**Text under study**
|---|
Years ago I preached my first sermon. I had not yet entered seminary, and I had never heard a woman preach. Later, in two of my three parish calls, I was the first woman on staff. Those were years when little girls in the congregation would draw a picture of me and bring it to me as  a gift. Those also were the years when certain parishioners let it be known that they would not welcome a hospital visit from me, no matter if I were the only pastor available, because I was a woman. Those were years of great delights, deep stresses and tears, and a formidable learning curve for me and for the congregation. I was the new one in the life of the church, on many levels. My days were roller coasters of elation and despair, of joy and grief!

I moved into the middle and most active years of parish ministry where I found my voice as a preacher, where I was invited to design and speak at women’s retreats, where I was often the one called to stand in the gap when life or lives in the church frayed. My church worldview expanded as I encountered people from my denomination whose worship expressions differed from those I knew well, and then again as I moved out to engage people in ecumenical gatherings and interfaith dialogues. I had to learn with more sinews some interior spiritual practices of setting boundaries, of discerning which call was for me, of taking a “long, loving look at the real,” of listening to my own longings through the lenses of therapy and spiritual direction. I served three different churches as part of a parish staff, and became more adept in to “reading” a congregation. I loved so much about those years, and cherished not only most of the work and the people, but loved the sense that I had “come down in the place just right” for me.

My last years before retirement were teaching inquirers and students in seminary those things I had learned both in my D.Min work, and also the churches I served. It was a happy challenge to “pay it forward” to women and men seeking to serve God as pastors and chaplains.

And now I am the Honorably Retired pastor and spiritual director. My contributions are more often private rather than public. My congregation numbers one or 10, usually not too many more. It is satisfying and delightful soul work that I am called and allowed to witness.
|---|
**Stored data**
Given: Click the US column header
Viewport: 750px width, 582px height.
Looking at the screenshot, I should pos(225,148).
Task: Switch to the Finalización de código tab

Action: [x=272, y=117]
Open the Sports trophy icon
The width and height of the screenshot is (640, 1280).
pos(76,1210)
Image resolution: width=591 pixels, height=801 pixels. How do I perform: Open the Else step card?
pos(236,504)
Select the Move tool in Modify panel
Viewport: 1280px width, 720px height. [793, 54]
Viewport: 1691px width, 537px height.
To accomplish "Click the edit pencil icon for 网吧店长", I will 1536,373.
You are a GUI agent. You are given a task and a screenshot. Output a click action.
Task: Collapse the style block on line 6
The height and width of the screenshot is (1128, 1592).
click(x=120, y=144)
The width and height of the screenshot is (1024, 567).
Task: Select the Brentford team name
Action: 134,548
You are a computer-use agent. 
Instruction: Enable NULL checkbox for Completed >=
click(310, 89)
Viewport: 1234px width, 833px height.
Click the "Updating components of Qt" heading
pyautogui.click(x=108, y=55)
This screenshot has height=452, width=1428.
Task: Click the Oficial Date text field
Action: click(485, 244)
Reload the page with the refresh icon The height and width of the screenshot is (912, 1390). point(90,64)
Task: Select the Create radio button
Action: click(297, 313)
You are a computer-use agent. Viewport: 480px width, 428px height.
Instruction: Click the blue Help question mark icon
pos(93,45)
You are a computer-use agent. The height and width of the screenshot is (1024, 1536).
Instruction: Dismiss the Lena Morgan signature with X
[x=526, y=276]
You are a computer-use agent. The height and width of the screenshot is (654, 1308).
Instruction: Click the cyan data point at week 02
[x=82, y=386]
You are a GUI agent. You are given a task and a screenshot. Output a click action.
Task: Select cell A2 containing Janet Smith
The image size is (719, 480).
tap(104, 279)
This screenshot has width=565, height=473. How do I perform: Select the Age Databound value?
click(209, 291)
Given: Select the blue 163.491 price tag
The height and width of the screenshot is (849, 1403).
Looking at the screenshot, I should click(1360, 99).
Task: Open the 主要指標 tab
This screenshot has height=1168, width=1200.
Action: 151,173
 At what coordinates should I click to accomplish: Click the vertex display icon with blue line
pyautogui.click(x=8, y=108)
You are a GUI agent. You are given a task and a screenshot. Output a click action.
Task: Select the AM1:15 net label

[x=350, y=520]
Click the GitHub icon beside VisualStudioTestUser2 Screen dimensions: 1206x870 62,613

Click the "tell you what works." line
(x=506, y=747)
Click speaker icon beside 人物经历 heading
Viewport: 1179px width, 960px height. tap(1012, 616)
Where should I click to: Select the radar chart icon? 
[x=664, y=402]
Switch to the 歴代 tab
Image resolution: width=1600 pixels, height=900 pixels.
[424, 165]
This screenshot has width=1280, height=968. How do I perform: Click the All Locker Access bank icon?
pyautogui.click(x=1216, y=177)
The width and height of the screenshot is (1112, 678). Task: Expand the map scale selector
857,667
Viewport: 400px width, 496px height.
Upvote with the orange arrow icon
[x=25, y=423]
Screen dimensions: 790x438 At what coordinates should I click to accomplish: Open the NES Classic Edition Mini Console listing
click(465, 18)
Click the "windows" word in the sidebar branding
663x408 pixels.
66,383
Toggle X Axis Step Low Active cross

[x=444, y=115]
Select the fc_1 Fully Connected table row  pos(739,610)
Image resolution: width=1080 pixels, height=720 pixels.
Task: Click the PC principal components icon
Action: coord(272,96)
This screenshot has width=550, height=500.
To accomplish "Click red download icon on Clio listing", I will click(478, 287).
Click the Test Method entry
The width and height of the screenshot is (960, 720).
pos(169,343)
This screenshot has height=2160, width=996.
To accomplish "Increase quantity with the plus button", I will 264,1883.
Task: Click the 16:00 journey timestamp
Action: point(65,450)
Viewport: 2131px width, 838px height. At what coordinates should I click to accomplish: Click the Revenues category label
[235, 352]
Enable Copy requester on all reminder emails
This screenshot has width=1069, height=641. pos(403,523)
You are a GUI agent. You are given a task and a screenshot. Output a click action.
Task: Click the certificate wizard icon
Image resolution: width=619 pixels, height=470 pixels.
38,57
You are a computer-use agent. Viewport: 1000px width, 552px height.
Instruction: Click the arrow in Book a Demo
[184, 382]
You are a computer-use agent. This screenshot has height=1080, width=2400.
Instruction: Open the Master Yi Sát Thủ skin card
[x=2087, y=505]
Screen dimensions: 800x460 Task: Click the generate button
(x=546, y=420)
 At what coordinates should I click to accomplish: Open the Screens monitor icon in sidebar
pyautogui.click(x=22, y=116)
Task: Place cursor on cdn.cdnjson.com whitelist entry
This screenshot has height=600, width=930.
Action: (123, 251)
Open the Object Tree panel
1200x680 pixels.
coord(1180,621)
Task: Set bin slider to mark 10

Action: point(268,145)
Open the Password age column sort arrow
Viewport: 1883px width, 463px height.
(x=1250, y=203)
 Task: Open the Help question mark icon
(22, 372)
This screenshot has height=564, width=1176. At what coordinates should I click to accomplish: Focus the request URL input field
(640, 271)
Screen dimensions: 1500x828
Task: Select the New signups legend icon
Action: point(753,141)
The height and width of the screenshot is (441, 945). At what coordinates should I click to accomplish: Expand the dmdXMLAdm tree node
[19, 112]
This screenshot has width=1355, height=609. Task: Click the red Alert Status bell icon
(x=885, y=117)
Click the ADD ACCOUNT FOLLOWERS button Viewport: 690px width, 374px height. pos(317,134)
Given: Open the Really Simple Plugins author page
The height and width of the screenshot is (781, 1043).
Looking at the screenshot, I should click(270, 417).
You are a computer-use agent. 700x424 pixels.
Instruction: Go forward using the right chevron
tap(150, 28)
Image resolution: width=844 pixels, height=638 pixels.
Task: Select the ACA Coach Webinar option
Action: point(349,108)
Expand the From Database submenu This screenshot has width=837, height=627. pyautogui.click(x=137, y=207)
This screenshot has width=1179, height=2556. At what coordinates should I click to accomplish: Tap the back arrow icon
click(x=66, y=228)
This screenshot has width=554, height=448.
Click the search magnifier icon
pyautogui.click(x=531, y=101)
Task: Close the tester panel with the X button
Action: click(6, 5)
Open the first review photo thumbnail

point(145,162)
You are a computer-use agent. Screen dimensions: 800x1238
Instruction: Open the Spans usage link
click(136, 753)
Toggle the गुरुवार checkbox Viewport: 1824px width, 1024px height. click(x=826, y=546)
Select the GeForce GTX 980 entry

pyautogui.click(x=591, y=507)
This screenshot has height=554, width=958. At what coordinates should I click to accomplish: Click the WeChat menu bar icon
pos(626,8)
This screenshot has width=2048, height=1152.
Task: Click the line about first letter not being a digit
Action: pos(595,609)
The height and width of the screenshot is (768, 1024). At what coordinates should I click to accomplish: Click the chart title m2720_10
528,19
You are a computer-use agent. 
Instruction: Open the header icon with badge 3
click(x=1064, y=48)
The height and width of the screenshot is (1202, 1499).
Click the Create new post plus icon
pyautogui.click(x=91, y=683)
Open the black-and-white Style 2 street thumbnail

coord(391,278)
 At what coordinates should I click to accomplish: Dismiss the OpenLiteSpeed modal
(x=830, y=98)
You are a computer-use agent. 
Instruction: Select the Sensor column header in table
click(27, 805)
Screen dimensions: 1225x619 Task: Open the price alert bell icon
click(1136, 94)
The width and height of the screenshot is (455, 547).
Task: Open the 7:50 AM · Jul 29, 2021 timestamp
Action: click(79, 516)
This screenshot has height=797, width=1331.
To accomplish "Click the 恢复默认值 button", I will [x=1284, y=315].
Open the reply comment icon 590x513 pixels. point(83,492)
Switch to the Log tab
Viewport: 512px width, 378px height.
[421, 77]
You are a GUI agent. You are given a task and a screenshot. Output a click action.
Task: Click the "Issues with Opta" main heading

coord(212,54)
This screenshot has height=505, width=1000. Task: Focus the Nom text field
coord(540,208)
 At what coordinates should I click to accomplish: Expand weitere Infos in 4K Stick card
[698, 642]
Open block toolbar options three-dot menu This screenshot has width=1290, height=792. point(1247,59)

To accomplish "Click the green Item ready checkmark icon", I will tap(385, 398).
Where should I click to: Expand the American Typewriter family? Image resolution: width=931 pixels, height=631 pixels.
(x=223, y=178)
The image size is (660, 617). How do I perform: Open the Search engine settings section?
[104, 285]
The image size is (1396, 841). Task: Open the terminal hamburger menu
|---|
**Activity 1**
Rewrite everything in the reflection on ministry from "And now I am" down to "allowed to witness.", putting "joyful" where "delightful" stands.
**Activity 2**
According to the reflection on ministry, why did certain parishioners refuse a hospital visit from the writer?

**Problem solution 1**
And now I am the Honorably Retired pastor and spiritual director. My contributions are more often private rather than public. My congregation numbers one or 10, usually not too many more. It is satisfying and joyful soul work that I am called and allowed to witness.

**Problem solution 2**
They refused because she was a woman. They held to this even if she was the only pastor available.